The app relies on these services and components:

  • A Python Quart app that uses the OpenAI client library package to generate responses to user messages
  • A basic HTML/JS frontend that streams responses from the backend using JSON Lines over a ReadableStream
  • Bicep files for provisioning Azure resources, including Azure AI Services, Azure Container Apps, Azure Container Registry, Azure Log Analytics, and RBAC roles.

Cost

To keep costs low, this sample uses basic or consumption pricing tiers for most resources. Adjust the tier as needed, and delete resources when you're done to avoid charges.

Learn more about cost in the sample repo.

Prerequisites

A development container includes all the dependencies you need for this article. You can run it in GitHub Codespaces (in a browser) or locally using Visual Studio Code.

To follow this article, make sure you meet these prerequisites:

  • An Azure subscription – Create one for free
  • Azure account permissions – Your Azure account must have Microsoft.Authorization/roleAssignments/write permissions, such as Role Based Access Control Administrator, User Access Administrator, or Owner. If you don't have subscription-level permissions, you must be granted RBAC for an existing resource group and deploy to that group.
    • Your Azure account also needs Microsoft.Resources/deployments/write permissions at the subscription level.
  • GitHub account

Open development environment

Follow these steps to set up a preconfigured development environment with all the required dependencies.

GitHub Codespaces runs a development container managed by GitHub with Visual Studio Code for the Web as the interface. Use GitHub Codespaces for the simplest setup, as it comes with the necessary tools and dependencies preinstalled for this article.

Important

All GitHub accounts can use Codespaces for up to 60 hours free each month with two core instances. For more information, see GitHub Codespaces monthly included storage and core hours.

Use the following steps to create a new GitHub Codespace on the main branch of the Azure-Samples/deepseek-python GitHub repository.

  1. Right-click the following button and select Open link in new window. This action lets you have the development environment and the documentation open side by side.

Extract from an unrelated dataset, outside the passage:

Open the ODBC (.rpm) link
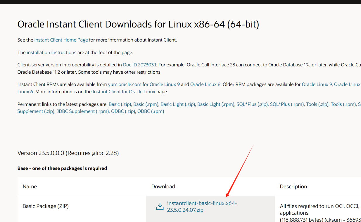Viewport: 361px width, 222px height. tap(151, 111)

    Open in GitHub Codespaces

  2. On the Create codespace page, review and then select Create new codespace

  3. Wait for the codespace to start. It might take a few minutes.

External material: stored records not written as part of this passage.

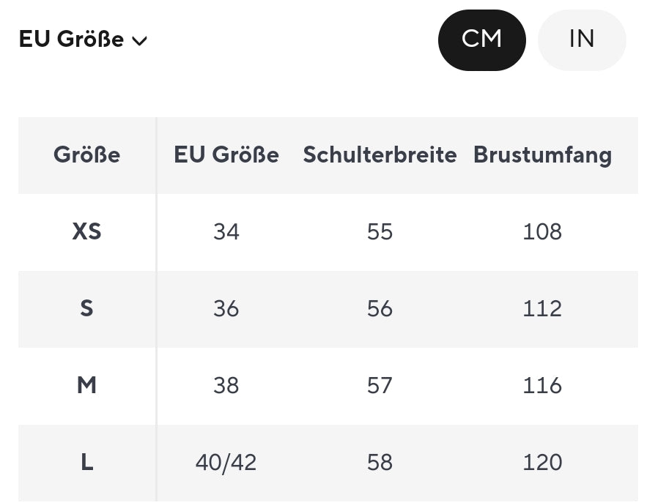Image resolution: width=658 pixels, height=503 pixels.
Task: Click EU size 34 cell
Action: coord(226,232)
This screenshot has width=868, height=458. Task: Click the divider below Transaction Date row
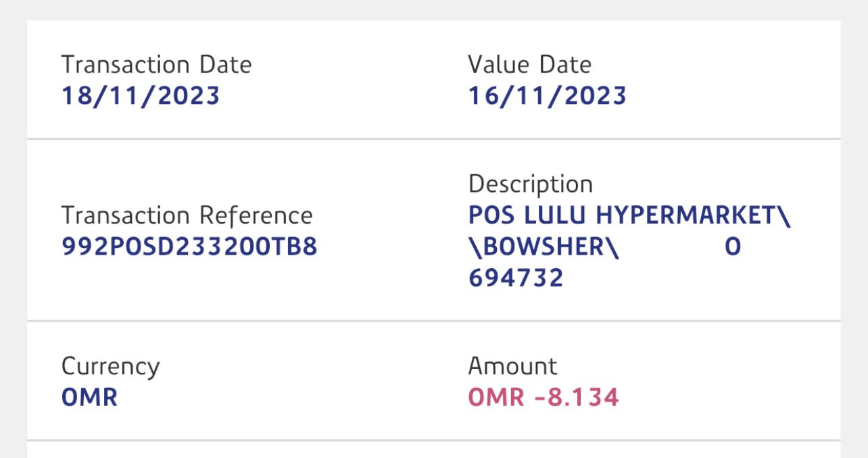(x=433, y=139)
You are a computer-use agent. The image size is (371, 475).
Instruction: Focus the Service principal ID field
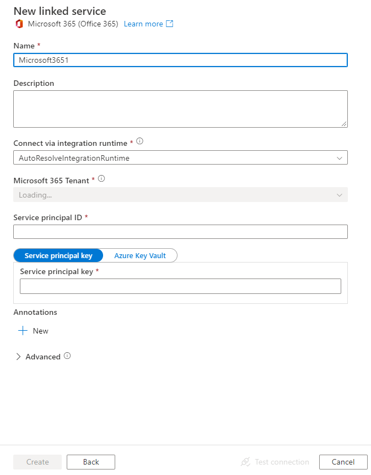click(180, 232)
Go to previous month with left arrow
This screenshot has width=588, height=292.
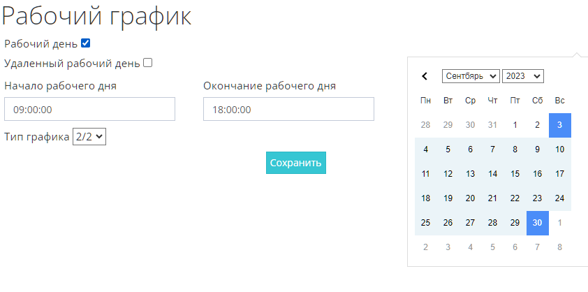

  4. Sign in to Azure with the Azure Developer CLI in the terminal at the bottom of the screen.

    azd auth login
    
  5. Copy the code from the terminal and then paste it into a browser. Follow the instructions to authenticate with your Azure account.

You do the rest of the tasks in this development container.

Deploy and run

The sample repository has all the code and configuration files you need to deploy the chat app to Azure. Follow these steps to deploy the chat app to Azure.

Deploy chat app to Azure

Important

Azure resources created in this section start costing money immediately. These resources might still incur costs even if you stop the command before it finishes.

  1. Run the following Azure Developer CLI command for Azure resource provisioning and source code deployment:

    azd up
    
  2. Use the following table to answer the prompts:

    Prompt Answer
    Environment name Keep it short and lowercase. Add your name or alias. For example, chat-app. It's used as part of the resource group name.
    Subscription Select the subscription to create the resources in.
    Location (for hosting) Select a location near you from the list.
    Location for the DeepSeek model Select a location near you from the list. If the same location is available as your first location, select that.
  3. Wait for the app to deploy. Deployment usually takes 5 to 10 minutes.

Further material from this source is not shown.